### Excerpted passage ###
Sextortion is defined by the FBI as “a crime involving adults coercing teens into sending explicit images online, then threatening to distribute your photos to friends, family, coworkers, and school if you don’t provide them with money or additional explicit content.”
In the Magic Valley and communities across the world, we are seeing significant increases in these types of cases. Between the years of 2015 and 2018, CyberTipline received 5,017 of these reports. In 2021, there were over 18,000 cases reported that resulted in over 13.6 million dollars in losses, averaging over $800 per case reported.
The ever-evolving technological age only increases the opportunities for our teenagers and young adults to be targeted. Scammers utilize apps, gaming, dating apps, and social media platforms to connect with their victims. They create multiple profiles with varying locations, ages, and interests; then locate teens that appear to be compatible with this profile. They add our young people and slowly begin to communicate to gain trust and appear legitimate, before eventually seeming interested in a relationship. At this time, they will often send an explicit photo and ask for one in return. If one is sent back, the game is over, and threats immediately begin. They will demand money or additional explicit content in exchange for silence. Using research based on the teenager’s profile, the scammer will find additional people you know and threaten to share your conversations and photos with these people.
### Given material ###
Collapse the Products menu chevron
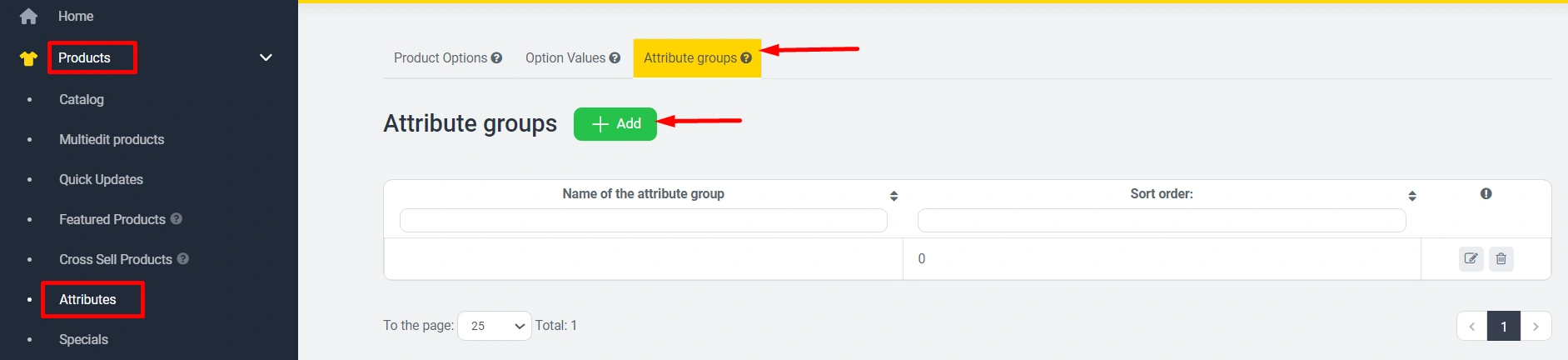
###
Challenges >>
- a) From the passage on sextortion, reproduce word for word the stretch that begins at the words "In the Magic" and stops after the words "per case reported.".
- b) Carry on the passage on sextortion from the point where it stops.

Results in order >>
- a)
In the Magic Valley and communities across the world, we are seeing significant increases in these types of cases. Between the years of 2015 and 2018, CyberTipline received 5,017 of these reports. In 2021, there were over 18,000 cases reported that resulted in over 13.6 million dollars in losses, averaging over $800 per case reported.

- b)
For example, if a teen has a place of employment, school, or family members listed on their profile the scammer will find others that work at that place, attend that school, or screenshot profiles of their family members to show they have a legitimate threat.
This often scares the teen or young adult and results in them sending money or additional explicit photos and videos. There are multiple cases in the United States and abroad in which teens have chosen to take their own lives instead of turn to their parents, police, or trusted adults for help.
Talk to your teens about online safety and their relationships. Maintain healthy communication with your child about difficult subjects, so that they will come to you should a situation like this ever occur.
Protect yourself online and never send explicit photos of yourself. If this is happening to you, please tell your parents, a trusted adult, or contact the police. You are not in trouble. You are not alone. There is help.
While the most common victims are young males, this crime has victims across all ages and genders. Please visit the links below to learn more about Sextortion, read about real life examples, how to be safe online, and what to do if you are targeted by this crime.
For more information, please visit the Federal Bureau of Investigation’s resource page or contact the Twin Falls Police Department at (208) 735-7200.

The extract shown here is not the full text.